Пацаны раскрыв рты слушали его.
– Ага! Смотри бабы! Он уж до детей наших добрался! Поди в твою башку колдовство больше всего загнали? Тебя наверно не сюда загнать надо было, а еще дальше, где Макар телят не пас! – выкрикнули из толпы бабы, которые уже давненько прислушивались к разговору и действиям Бадмая.
Все оглянулись на женщин. Впереди всех стояла сухонькая бабка Коваленчиха с иконой в руках, и время от времени, крестилась и посылала крестные знамения в сторону стоящих мальчишек и Бадмая. Крестились и некоторые бабы. В руках у каждой была кочерга или палка, и вид был явно не дружелюбный.
– Чего пацанам нашим мозги задуряешь? – зло закричала молодая бабенка.
– Моя? Дурить? – ткнул он себя в грудь.
– Да-да, ты! Чего колдуешь на людей? – продолжала Ленка, – Идолами головы задуряешь!
Бадмай поднял выше руку, в которой была фигурка Будды, другой рукой показал на иконку бабки.
– Бог один! – и свободной рукой ткнул в небо.
Бабы, как по команде, задрали головы и глядели вверх.
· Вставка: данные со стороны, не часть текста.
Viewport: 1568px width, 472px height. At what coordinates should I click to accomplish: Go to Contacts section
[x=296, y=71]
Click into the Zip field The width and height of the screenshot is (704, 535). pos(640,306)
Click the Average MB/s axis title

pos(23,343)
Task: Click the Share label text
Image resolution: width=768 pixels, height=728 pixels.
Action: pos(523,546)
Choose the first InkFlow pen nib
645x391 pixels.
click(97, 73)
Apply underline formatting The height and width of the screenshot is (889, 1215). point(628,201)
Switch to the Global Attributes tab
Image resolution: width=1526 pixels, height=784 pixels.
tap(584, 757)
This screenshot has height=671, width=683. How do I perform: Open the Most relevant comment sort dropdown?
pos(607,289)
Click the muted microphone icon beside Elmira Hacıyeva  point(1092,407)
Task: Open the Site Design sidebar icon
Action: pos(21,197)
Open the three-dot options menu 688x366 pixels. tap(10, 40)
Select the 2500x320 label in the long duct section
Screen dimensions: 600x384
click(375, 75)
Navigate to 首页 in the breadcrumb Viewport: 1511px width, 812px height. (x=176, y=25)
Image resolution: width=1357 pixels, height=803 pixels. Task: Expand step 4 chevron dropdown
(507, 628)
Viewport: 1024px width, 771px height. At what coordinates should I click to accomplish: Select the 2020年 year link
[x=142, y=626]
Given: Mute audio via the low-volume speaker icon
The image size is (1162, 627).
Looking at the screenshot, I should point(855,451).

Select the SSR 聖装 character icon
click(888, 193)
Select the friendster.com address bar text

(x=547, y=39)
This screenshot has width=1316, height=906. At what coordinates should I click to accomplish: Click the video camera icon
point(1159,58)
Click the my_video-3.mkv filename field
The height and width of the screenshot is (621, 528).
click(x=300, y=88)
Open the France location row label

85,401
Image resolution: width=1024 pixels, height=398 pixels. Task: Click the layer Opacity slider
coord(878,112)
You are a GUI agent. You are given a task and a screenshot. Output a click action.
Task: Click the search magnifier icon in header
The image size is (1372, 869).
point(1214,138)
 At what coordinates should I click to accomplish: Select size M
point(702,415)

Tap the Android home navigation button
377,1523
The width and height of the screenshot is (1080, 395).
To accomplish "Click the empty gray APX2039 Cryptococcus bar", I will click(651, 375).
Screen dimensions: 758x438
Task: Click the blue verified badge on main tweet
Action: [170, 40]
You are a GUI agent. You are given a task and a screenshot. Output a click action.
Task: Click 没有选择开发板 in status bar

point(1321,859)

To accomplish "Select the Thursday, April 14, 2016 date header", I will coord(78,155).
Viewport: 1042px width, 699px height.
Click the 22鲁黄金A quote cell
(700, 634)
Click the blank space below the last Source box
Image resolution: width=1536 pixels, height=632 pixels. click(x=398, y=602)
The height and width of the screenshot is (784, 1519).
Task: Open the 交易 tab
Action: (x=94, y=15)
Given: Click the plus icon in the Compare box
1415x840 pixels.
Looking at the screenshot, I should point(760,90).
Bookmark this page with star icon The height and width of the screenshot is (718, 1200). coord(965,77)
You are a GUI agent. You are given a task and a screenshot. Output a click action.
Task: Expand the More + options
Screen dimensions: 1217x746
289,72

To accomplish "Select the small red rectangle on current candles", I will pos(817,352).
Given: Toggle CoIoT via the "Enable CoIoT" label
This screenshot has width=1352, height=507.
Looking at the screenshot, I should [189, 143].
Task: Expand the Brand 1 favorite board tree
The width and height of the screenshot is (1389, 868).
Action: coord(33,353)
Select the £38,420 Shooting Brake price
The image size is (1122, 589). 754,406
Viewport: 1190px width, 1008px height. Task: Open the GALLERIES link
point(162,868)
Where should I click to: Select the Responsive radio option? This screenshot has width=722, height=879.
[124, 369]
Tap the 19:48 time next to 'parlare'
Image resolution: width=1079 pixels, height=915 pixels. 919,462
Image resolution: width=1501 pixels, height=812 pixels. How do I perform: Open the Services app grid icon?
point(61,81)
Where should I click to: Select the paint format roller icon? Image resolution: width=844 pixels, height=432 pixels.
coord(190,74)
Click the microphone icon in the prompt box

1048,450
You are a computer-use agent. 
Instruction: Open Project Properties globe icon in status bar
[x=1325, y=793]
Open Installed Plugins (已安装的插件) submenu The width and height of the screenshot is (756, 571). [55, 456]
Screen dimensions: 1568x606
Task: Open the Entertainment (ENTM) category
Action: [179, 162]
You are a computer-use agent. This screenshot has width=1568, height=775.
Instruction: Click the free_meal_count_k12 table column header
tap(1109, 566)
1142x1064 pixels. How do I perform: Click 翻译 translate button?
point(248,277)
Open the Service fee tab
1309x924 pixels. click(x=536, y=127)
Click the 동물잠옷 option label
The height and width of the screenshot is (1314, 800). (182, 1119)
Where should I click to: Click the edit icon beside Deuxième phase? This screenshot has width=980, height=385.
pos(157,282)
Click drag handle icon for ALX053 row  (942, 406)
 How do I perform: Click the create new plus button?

– Мне его сделали так и сказали, что он такой. Вам нарисовали его так и сказали, что он такой. Мой бог – Будда – бог моего народа. Ваш бог – Исус – он вашего народа. А там бог для всех один, – и он опять указал в небо рукой, – и какой он никто не знает. Знают только те, кто уходит в мир иной, к нему. А кто хочет в мир иной, даже при такой жизни? Вот видите, никто.
– Свят, свят! – закрестились бабы, – А идол где?
– Кроме моего бога, ничего другого нет. Вот он, Будда!
– А бубен?
– Это какой? А-а, – и Бадмай достал из котомки медный бубен-гонг и стукнул по нему колотушечкой, бубен зазвенел.
Толпа отшатнулась назад.
– А еще чего есть?
– А вот еще! – и старик ударил медными тарелочками-крышечками друг о друга, – Вот еще трубка, которую курю. Вот кусок хлеба, – и он потряс пустой котомкой, из которой посыпались крошки, и бросил ее к ногам.
Онемевшие бабы, от увиденного, стали сконфуженно переглядываться, несмело улыбаться. Потом улыбки перешли в визгливый смех, в сплошной хохот.
– Бадмай, а ты лысый?
– Лысая моя, лысая! – засмеялся старик, снял шапку, кивая головой и пуская из трубки клубы дыма.
– Бадмай, а ты колдовал?
– Нет! Больной женщине молитву читал, Будду просил маленько, чтобы дал ей жить дольше, – отвечал старик, укладывая свои вещи в котомку.